Efficient USB Communication
On the Teensy-LC, all USB data transfer are done directly to memory with minimal CPU overhead.
Teensy-LC supports USB Serial, MIDI, Keyboard (international layouts), Mouse, Joystick, and RawHID protocols. A full set of 16 bidirectional USB endpoints are supported by the hardware, allowing any type of USB device. As more USB protocols are added to Teensyduino, despite its low cost, Teensy-LC will be up the task.
Hardware Timers
Many Arduino libraries require a hardware timer. Traditional Arduino products have 3 or 4 timers, with only 1 or 2 providing more than 8 bit resolution.
Teensy-LC has a total of 7 timers, all of them with 16 or more bits of resolution, to allow excellent compatibility with easy-to-use libraries.
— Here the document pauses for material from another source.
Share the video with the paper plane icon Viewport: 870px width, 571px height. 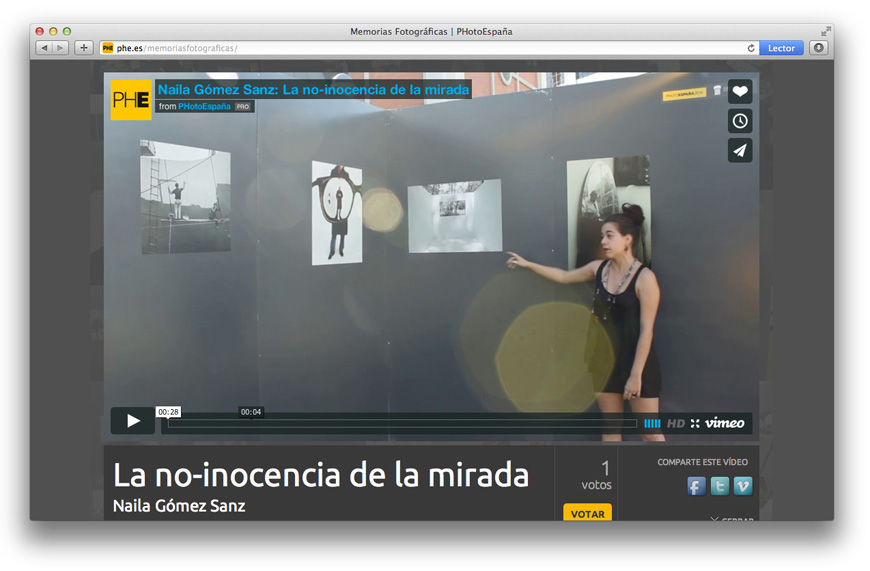tap(740, 151)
Many combinations of popular libraries, which would normally conflict, can seamlessly run together on Teensy LC and Teensy 3.1.
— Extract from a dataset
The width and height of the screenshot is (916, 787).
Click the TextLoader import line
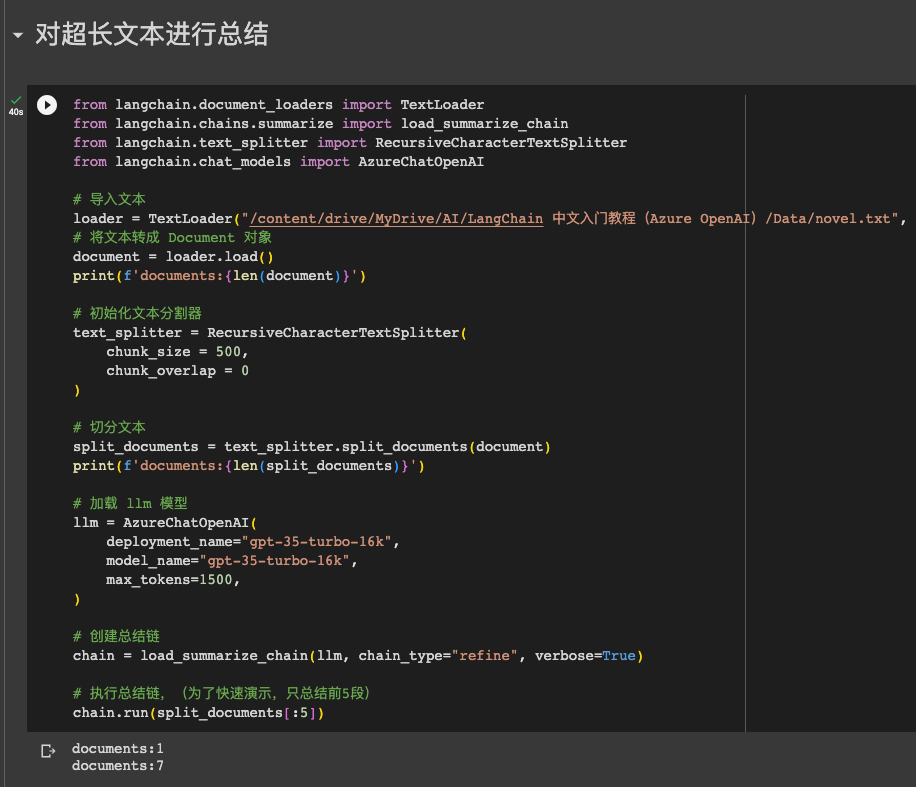click(x=279, y=105)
Analog Input & Output at 12 Bit Resolution
Analog signals are critically important to many projects. Teensy-LC has 13 pins than can function as analog inputs. The effective analog resolution is 12 bits.
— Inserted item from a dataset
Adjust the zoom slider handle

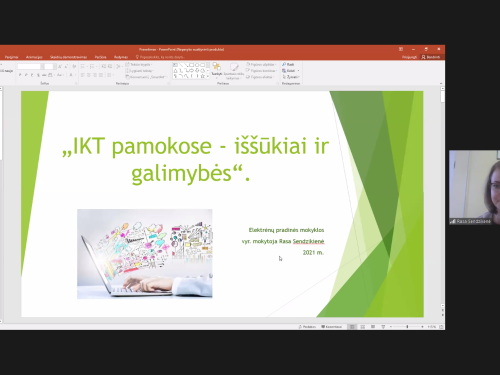(x=407, y=327)
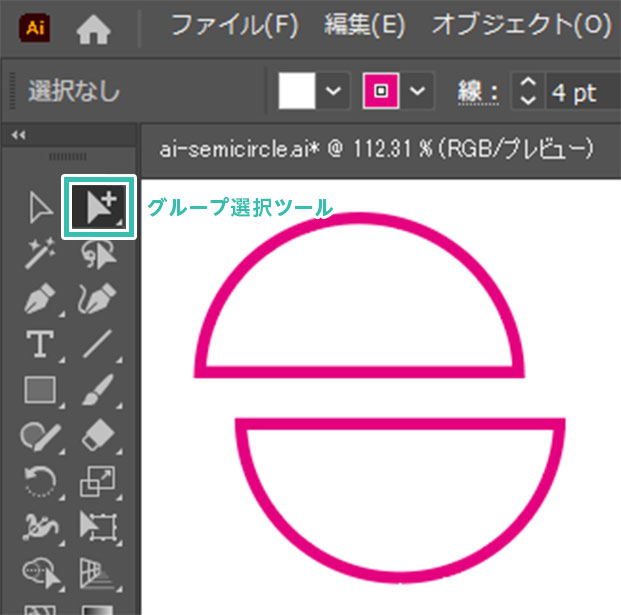Select the Pen tool
This screenshot has height=615, width=621.
pos(40,299)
It also has a true 12 bit digital to analog converter, for an analog output signal.
32 bit ARM Cortex M0+ Processor
The Cortex-M0+ processor is a powerful, full 32 bit CPU, designed for lower power, lower cost devices.
Cortex-M0+ has fewer instructions and a simpler bus structure than the more powerful Cortex-M4 on Teensy 3.1. For simple code, M0+ often runs at similar speed, when running at the same clock frequency. For math-intensive applications, Cortex-M4 can be significantly faster, and of course it supports higher clock rates.
Cortex-M0+ at 48 MHz is much faster than 8 bit AVR processors at 16 MHz, especially when manipulating 16 and 32 bit variables!
TODO: expand this section... or add more details about the M0+ vs M4 differences.
5 Volt Buffer For WS2812/NeoPixel LED Projects
Teensy-LC provides a 5V output to directly drive WS2812/NeoPixel LEDs.
A 74LV1T125 buffer is connected to pin 17, with the increased output voltage available on another pin.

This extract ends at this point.